Toronto's Resilience
The Blue Jays's capacity to absorb initial setbacks and respond has characterized their whole run. They once again succeeded without Springer, the injured top-of-the-order man who left the third game after tweaking his oblique.
Bieber, in contrast, was everything Toronto required. Traded for during the summer while finishing rehab from elbow surgery, the former Cy Young winner left several runners and silenced the Los Angeles' potent lineup. He allowed one run on four base hits and three walks before the manager called on first-year left-hander Mason Fluharty to confront the core of the lineup in the sixth. Fluharty needed just four pitches to get out Muncy and Edman, preserving a narrow advantage that soon grew comfortable.

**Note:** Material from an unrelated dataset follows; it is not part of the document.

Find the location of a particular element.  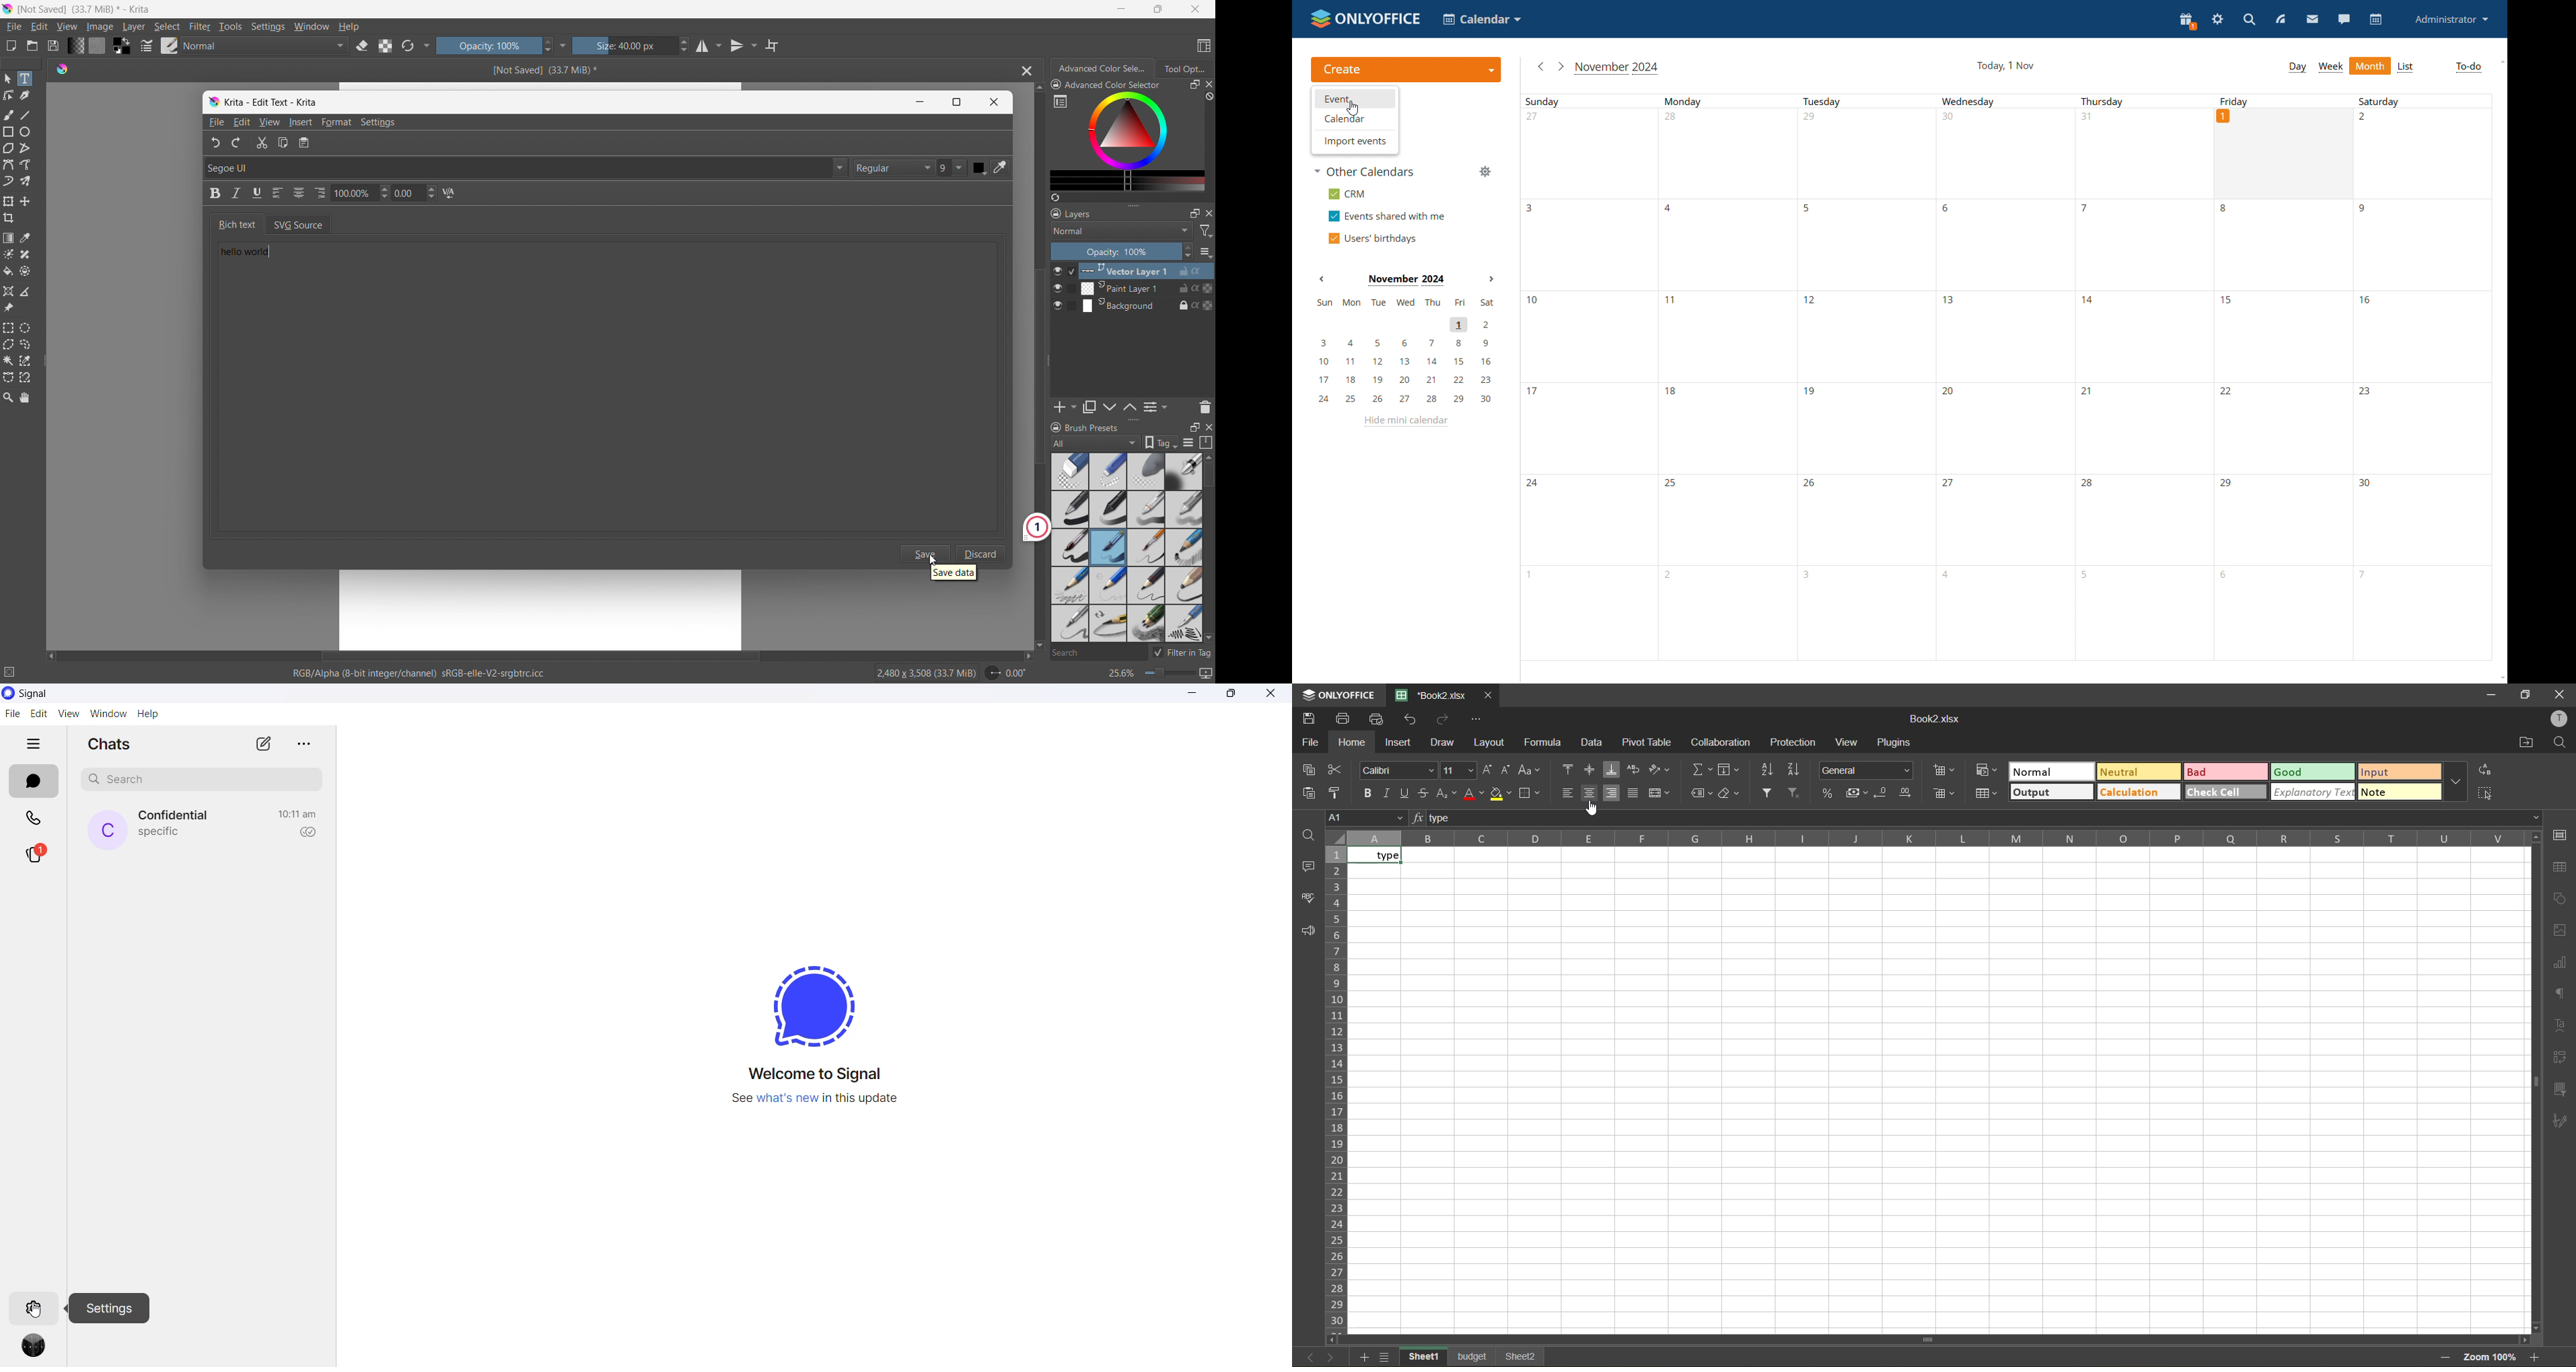

scroll down is located at coordinates (2500, 678).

Converted starting pitcher Chris Bassitt then pitched a clean seventh and eighth as the Los Angeles' bats kept to struggle. Los Angeles have scored only 3 scores over their last 20 innings, an abrupt slowdown for a team that ranked among MLB's elite lineups all season.
Final Moments
The Dodgers managed a run in the ninth inning when Tommy Edman grounded out to score Hernández after a base on balls and Muncy's two-base hit put runners on base. But Varland closed it down without allowing a comeback to build.
Following a night when Toronto stranded a Fall Classic-record 19 runners and fell apart after wave upon wave of missed chances, Game 4 was ruthlessly efficient. Six separate Blue Jays recorded base hits, 5 drove in runs and the squad cashed nearly every scoring chance presented in the final stanzas.
Looking Ahead
The win guarantees the championship trophy will be presented at their home stadium, where the Blue Jays have not celebrated a championship since Joe Carter's famous game-winning home run in '93. They now know they are guaranteed a packed crowd in Canada on Friday evening – and possibly Saturday – no matter what occurs next in Los Angeles.
Game 5 looms with the matchup even and momentum swinging to Toronto. Los Angeles left-hander Blake Snell (3-1, 2.42 ERA) will attempt to arrest the Toronto's momentum. Toronto respond with first-year player Trey Yesavage (2-1, 4.26 ERA) in a repeat of the opener, when the Blue Jays knocked out the starter early in an 11-4 win.